“Eccone un’altra”. Così i media hanno commentato l’ultima apparizione dell’attrice e infuencer Olivia Wilde al San Francisco International Film Festival. Magrissima, al limite dello scavato, soprattutto in viso, la sua presenza sul red carpet è bastata per scatenare i commenti social, che l’hanno subito accusato di abuso di Ozempic, il farmaco nellìocchio del ciclone negli ultimi tempi perché responsabile del repentino dimagrimento di tante star, a Hollywwod e non solo. Da Demi Moore a Nicole Kidman, da Amy Schumer a Kelly Osbourne e Ariana Grande sono tantissime le celeb finite sotto l’occhio del ciclone, per una perdita di peso eccessiva e incredibilmente rapida.
L’Ozempic è un farmaco che andrebbe prescritto solo ai diabetici, ma che viene invece utilizzato anche da persone sane proprio perché in gado di influire sul metabolismo bloccando l’assimilazione di zuccheri.
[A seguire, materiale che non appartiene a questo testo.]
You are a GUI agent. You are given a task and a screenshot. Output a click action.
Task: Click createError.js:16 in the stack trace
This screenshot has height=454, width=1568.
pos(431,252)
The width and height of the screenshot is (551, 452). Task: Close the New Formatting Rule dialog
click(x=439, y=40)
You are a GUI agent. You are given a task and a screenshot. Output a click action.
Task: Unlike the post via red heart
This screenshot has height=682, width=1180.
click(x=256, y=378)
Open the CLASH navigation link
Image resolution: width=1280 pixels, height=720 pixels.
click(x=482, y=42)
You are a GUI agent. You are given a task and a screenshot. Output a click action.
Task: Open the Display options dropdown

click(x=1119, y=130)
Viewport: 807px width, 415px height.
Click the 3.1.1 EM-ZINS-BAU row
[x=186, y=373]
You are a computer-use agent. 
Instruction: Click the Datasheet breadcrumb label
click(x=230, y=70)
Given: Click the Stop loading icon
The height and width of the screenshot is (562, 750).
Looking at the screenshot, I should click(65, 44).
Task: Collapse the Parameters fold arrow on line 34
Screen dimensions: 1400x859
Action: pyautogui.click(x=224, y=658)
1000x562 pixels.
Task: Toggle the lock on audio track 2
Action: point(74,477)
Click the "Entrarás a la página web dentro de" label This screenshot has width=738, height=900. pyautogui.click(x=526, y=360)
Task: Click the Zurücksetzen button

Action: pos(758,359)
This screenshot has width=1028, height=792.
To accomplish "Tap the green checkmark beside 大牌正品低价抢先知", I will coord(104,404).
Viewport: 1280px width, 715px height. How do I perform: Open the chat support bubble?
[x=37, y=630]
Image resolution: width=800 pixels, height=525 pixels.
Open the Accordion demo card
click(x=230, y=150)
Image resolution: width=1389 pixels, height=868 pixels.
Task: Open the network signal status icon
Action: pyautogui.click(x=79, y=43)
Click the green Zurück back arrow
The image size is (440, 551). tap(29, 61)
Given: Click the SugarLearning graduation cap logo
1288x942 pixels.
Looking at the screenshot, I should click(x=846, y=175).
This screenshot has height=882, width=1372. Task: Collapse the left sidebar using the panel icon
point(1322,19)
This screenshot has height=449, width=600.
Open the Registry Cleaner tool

Agendo sugli ormoni intestinali, riduce l’appetito, ritarda lo svuotamento gastrico e aumenta il senso di sazietà, portando a una significativa perdita di peso. Ma ha anche effetti collaterali importanti, da disturbi gastrointestinali comuni a complicazioni più rare e gravi, oltre al rischio dell’Effetto rebound: dopo la sospensione, è possibile recuperare tutto il peso perso.
L’ultima in ordine di tempo a finire sotto accusa è stata proprio Olivia Wilde che ha calcato il red carpet del San Francisco International Film Festival e le sue foto, pubblicate online e sui tabloid hanno scatenato il finimondo: “Sembra Gollum”, “Ecco un’altra sposa cadavere” , tra i più estremi, per sottolineare l’effetto della cosidetta “Ozempic face“, ovvero il viso scavato e con gli zigomi affilati tipico risultato del dimagrimento indotto dal farmaco incriminato. Effettivamente, a guardare bene Kelly (Osbourne), Nicole (Kidman) e appunto Olivia, si nota una certa somiglianza.
L’attrice ha immediatamente replicato con ironia tramite alcune storie su Instagram, spiegando che il suo aspetto è stato distorto da fattori tecnici, attribuendo la colpa a un obiettivo fisheye (grandangolare) estremo utilizzato durante un’intervista e non da una drastica perdita di peso. Ha inoltre sottolineato come le luci “crude” del red carpet e le angolazioni della telecamera possano alterare drasticamente i tratti del viso e la percezione della corporatura rispetto alla realtà. Insomma, solo un fatto di luci e distorsione visiva, non di perdita di peso preoccupante. Aspettiamo qualche paparazzata sotto casa o all’uscita dalla palestra per capire chi ha ragione. Nell’attesa di un’altra star finita in tentazione.